- _YOUR ASSIGNMENT_:
For each line in the records, produce an exact copy.

[Collected data entries]

··········

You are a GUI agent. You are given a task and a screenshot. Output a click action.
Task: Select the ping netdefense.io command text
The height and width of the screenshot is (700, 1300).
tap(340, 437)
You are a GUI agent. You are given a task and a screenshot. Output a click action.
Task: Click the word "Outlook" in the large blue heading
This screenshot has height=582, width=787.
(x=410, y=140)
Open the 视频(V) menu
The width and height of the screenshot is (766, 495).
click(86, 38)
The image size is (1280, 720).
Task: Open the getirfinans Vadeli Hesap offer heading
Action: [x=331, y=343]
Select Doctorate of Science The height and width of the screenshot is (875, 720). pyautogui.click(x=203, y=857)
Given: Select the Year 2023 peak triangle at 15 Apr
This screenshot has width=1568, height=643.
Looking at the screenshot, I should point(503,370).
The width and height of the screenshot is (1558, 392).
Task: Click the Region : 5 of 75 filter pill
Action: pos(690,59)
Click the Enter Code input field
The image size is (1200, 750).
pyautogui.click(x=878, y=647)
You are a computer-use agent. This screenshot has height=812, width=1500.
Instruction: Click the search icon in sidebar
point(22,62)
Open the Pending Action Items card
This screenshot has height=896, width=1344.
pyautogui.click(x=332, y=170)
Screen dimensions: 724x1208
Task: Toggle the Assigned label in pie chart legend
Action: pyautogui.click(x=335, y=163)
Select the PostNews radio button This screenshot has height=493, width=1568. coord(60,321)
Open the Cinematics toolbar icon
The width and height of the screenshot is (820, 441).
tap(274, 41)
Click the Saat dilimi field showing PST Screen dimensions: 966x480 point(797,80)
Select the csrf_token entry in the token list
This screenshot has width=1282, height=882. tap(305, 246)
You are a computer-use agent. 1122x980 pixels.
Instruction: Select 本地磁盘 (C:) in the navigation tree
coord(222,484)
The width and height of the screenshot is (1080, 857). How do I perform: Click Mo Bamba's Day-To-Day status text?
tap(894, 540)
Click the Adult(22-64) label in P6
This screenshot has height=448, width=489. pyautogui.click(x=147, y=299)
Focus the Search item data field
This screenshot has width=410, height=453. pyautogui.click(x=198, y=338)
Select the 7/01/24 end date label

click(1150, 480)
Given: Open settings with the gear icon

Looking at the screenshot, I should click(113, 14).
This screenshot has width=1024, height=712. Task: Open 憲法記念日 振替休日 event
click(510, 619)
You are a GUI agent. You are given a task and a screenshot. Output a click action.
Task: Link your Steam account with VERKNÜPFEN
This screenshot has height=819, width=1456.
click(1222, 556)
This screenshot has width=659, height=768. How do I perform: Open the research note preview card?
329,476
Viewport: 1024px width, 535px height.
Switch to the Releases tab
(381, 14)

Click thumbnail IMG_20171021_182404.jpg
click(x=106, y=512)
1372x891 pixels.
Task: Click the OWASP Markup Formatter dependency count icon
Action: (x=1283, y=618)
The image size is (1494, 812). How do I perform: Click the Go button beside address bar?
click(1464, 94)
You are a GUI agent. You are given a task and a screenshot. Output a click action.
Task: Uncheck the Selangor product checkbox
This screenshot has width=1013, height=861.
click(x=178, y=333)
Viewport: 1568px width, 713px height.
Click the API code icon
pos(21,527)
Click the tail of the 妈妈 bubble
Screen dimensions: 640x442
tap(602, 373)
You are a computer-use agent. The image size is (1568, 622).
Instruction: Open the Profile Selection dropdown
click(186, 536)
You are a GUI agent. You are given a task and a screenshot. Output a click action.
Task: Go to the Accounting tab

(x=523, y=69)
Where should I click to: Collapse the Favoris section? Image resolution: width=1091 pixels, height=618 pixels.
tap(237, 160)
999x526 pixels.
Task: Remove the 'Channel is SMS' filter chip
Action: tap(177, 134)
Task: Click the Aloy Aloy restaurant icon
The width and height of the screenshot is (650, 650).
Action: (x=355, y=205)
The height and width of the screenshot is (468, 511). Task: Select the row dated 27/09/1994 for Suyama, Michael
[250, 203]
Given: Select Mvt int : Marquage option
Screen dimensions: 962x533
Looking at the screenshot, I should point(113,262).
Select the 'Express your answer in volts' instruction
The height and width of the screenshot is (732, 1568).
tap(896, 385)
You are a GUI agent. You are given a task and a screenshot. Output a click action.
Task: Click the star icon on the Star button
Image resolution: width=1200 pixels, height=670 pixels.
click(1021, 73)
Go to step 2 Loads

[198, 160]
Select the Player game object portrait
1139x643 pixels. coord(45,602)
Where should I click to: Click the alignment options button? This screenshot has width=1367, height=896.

··········

- _OUTPUT FOR THIS TASK_:
You are a GUI agent. You are given a task and a screenshot. Output a click action.
Task: Select the ping netdefense.io command text
The height and width of the screenshot is (700, 1300).
tap(340, 437)
You are a GUI agent. You are given a task and a screenshot. Output a click action.
Task: Click the word "Outlook" in the large blue heading
This screenshot has height=582, width=787.
(x=410, y=140)
Open the 视频(V) menu
The width and height of the screenshot is (766, 495).
click(86, 38)
The image size is (1280, 720).
Task: Open the getirfinans Vadeli Hesap offer heading
Action: [x=331, y=343]
Select Doctorate of Science The height and width of the screenshot is (875, 720). pyautogui.click(x=203, y=857)
Given: Select the Year 2023 peak triangle at 15 Apr
This screenshot has width=1568, height=643.
Looking at the screenshot, I should point(503,370).
The width and height of the screenshot is (1558, 392).
Task: Click the Region : 5 of 75 filter pill
Action: pos(690,59)
Click the Enter Code input field
The image size is (1200, 750).
pyautogui.click(x=878, y=647)
You are a computer-use agent. This screenshot has height=812, width=1500.
Instruction: Click the search icon in sidebar
point(22,62)
Open the Pending Action Items card
This screenshot has height=896, width=1344.
pyautogui.click(x=332, y=170)
Screen dimensions: 724x1208
Task: Toggle the Assigned label in pie chart legend
Action: pyautogui.click(x=335, y=163)
Select the PostNews radio button This screenshot has height=493, width=1568. coord(60,321)
Open the Cinematics toolbar icon
The width and height of the screenshot is (820, 441).
tap(274, 41)
Click the Saat dilimi field showing PST Screen dimensions: 966x480 point(797,80)
Select the csrf_token entry in the token list
This screenshot has width=1282, height=882. tap(305, 246)
You are a computer-use agent. 1122x980 pixels.
Instruction: Select 本地磁盘 (C:) in the navigation tree
coord(222,484)
The width and height of the screenshot is (1080, 857). How do I perform: Click Mo Bamba's Day-To-Day status text?
tap(894, 540)
Click the Adult(22-64) label in P6
This screenshot has height=448, width=489. pyautogui.click(x=147, y=299)
Focus the Search item data field
This screenshot has width=410, height=453. pyautogui.click(x=198, y=338)
Select the 7/01/24 end date label

click(1150, 480)
Given: Open settings with the gear icon

Looking at the screenshot, I should click(113, 14).
This screenshot has width=1024, height=712. Task: Open 憲法記念日 振替休日 event
click(510, 619)
You are a GUI agent. You are given a task and a screenshot. Output a click action.
Task: Link your Steam account with VERKNÜPFEN
This screenshot has height=819, width=1456.
click(1222, 556)
This screenshot has width=659, height=768. How do I perform: Open the research note preview card?
329,476
Viewport: 1024px width, 535px height.
Switch to the Releases tab
(381, 14)

Click thumbnail IMG_20171021_182404.jpg
click(x=106, y=512)
1372x891 pixels.
Task: Click the OWASP Markup Formatter dependency count icon
Action: (x=1283, y=618)
The image size is (1494, 812). How do I perform: Click the Go button beside address bar?
click(1464, 94)
You are a GUI agent. You are given a task and a screenshot. Output a click action.
Task: Uncheck the Selangor product checkbox
This screenshot has width=1013, height=861.
click(x=178, y=333)
Viewport: 1568px width, 713px height.
Click the API code icon
pos(21,527)
Click the tail of the 妈妈 bubble
Screen dimensions: 640x442
tap(602, 373)
You are a computer-use agent. The image size is (1568, 622).
Instruction: Open the Profile Selection dropdown
click(186, 536)
You are a GUI agent. You are given a task and a screenshot. Output a click action.
Task: Go to the Accounting tab

(x=523, y=69)
Where should I click to: Collapse the Favoris section? Image resolution: width=1091 pixels, height=618 pixels.
tap(237, 160)
999x526 pixels.
Task: Remove the 'Channel is SMS' filter chip
Action: tap(177, 134)
Task: Click the Aloy Aloy restaurant icon
The width and height of the screenshot is (650, 650).
Action: (x=355, y=205)
The height and width of the screenshot is (468, 511). Task: Select the row dated 27/09/1994 for Suyama, Michael
[250, 203]
Given: Select Mvt int : Marquage option
Screen dimensions: 962x533
Looking at the screenshot, I should point(113,262).
Select the 'Express your answer in volts' instruction
The height and width of the screenshot is (732, 1568).
tap(896, 385)
You are a GUI agent. You are given a task and a screenshot. Output a click action.
Task: Click the star icon on the Star button
Image resolution: width=1200 pixels, height=670 pixels.
click(1021, 73)
Go to step 2 Loads

[198, 160]
Select the Player game object portrait
1139x643 pixels. coord(45,602)
Where should I click to: Click the alignment options button? This screenshot has width=1367, height=896.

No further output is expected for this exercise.